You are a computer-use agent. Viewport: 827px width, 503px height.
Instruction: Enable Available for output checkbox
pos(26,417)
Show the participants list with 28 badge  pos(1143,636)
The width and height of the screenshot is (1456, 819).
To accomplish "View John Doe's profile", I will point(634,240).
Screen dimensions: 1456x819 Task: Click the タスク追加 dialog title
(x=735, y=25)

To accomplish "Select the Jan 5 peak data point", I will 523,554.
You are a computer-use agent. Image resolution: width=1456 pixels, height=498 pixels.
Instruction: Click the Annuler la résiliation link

══════

Reproduce these entries in full, replacing "Instruction" with "Directive" wherever it occurs and leaving everything else unchanged.

You are a computer-use agent. Viewport: 827px width, 503px height.
Directive: Enable Available for output checkbox
pos(26,417)
Show the participants list with 28 badge  pos(1143,636)
The width and height of the screenshot is (1456, 819).
To accomplish "View John Doe's profile", I will point(634,240).
Screen dimensions: 1456x819 Task: Click the タスク追加 dialog title
(x=735, y=25)

To accomplish "Select the Jan 5 peak data point", I will 523,554.
You are a computer-use agent. Image resolution: width=1456 pixels, height=498 pixels.
Directive: Click the Annuler la résiliation link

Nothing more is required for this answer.